When consumers in Milwaukee, Wisconsin, need to go shopping they have the option to visit the Shops of Grand Avenue. This inviting shopping destination is located conveniently in the heart of Milwaukee and is filled with a fun combination of national chain stores and locally based establishments. Shoppers who are anxious to add the latest fashions to their wardrobes, browse for the perfect gift, or simply run errands all in one place flock to the Shops of Grand Avenue nearly every day of the year. Overall it has always been a lovely and enjoyable experience, at least outside of the parking lot areas.

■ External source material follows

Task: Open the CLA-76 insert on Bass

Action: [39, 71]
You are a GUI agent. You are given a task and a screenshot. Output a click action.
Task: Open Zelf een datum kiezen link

Even though the six-story parking decks were outfitted with standard numbers of standard metal halide lights, these areas were often too dark, much like the majority of parking decks in the world. And the problem with dark locations is that they are less appealing to look at, create negative feelings, and increase safety risks. Good lighting is an important way to reduce all of these negative effects and if there’s one place where good lighting is especially critical, it’s the parking garage at the shopping mall. It’s hard enough to determine whether there’s an empty space or a small car parked beside that SUV, or if someone has just pulled in or is about to pull out, without having to deal with lighting issues compounding the situation. Not to mention that children and pedestrians can be next to invisible in poorly lit parking garages, creating a real recipe for disaster.
With all of this in mind, the owners of the parking garages at the Shops of Grand Avenue decided to upgrade the lighting in the garage spaces in an effort to correct these issues and hopefully save some money at the same time. Then they determined that energy-saving LED lighting was what they needed to install in their garages to best achieve all of their goals.
They started with a one-lot project to get the ball rolling. The lot had always been illuminated by 986 metal halide lights that each consumed over 150 watts of electricity. The retrofit project replaced these with VPL LED fixtures which consume only 51 watts of electricity per fixture, but produce comparable amounts of light to the old metal halide bulbs. Replacing the metal halide fixtures with LEDs reduced the parking garage facility’s lighting energy consumption by over 66 percent.
Movement and light detecting sensors save more energy
Although that was a great start, they were far from done with the project. They were able to also implement two more energy-saving strategies into the facility’s new lighting. The first of these strategies uses occupancy sensors on the fixtures to detect movement. When the area is empty of pedestrians or moving vehicles, the fixtures dim their light output by 40 percent, which reduces energy consumption while maintaining enough light output for safety and security purposes. When a vehicle or pedestrian approaches an area, the sensors instantly bring the fixtures to full brightness. All 986 LED fixtures in the parking garage are outfitted with these occupancy sensors for maximum effectiveness.
The second energy-saving strategy implemented in the parking deck is the use of daylight sensors to reduce energy usage even more. These sensors are mounted on 450 fixtures, located in areas where natural light enters the structure during the day. When these sensors detect ample natural daylight around them, they turn off the fixture to save energy and extend life. These sensors also have a built-in time delay function that avoids starting up when natural light levels are temporarily dimmed like when clouds pass over the sun.
The chosen LED light fixtures have a lighting efficacy of between 97 and 103 lumens per watt. When combined with the daylight and occupancy sensors which are located throughout the parking garage, the LED lights are expected to save the facility over $134,000 in energy costs every year. This represents an annual energy savings of 1,344,963 kWh, or 949 metric tons of carbon dioxide (CO2) emissions reduced. This is equal to taking 198 cars off the road for a year.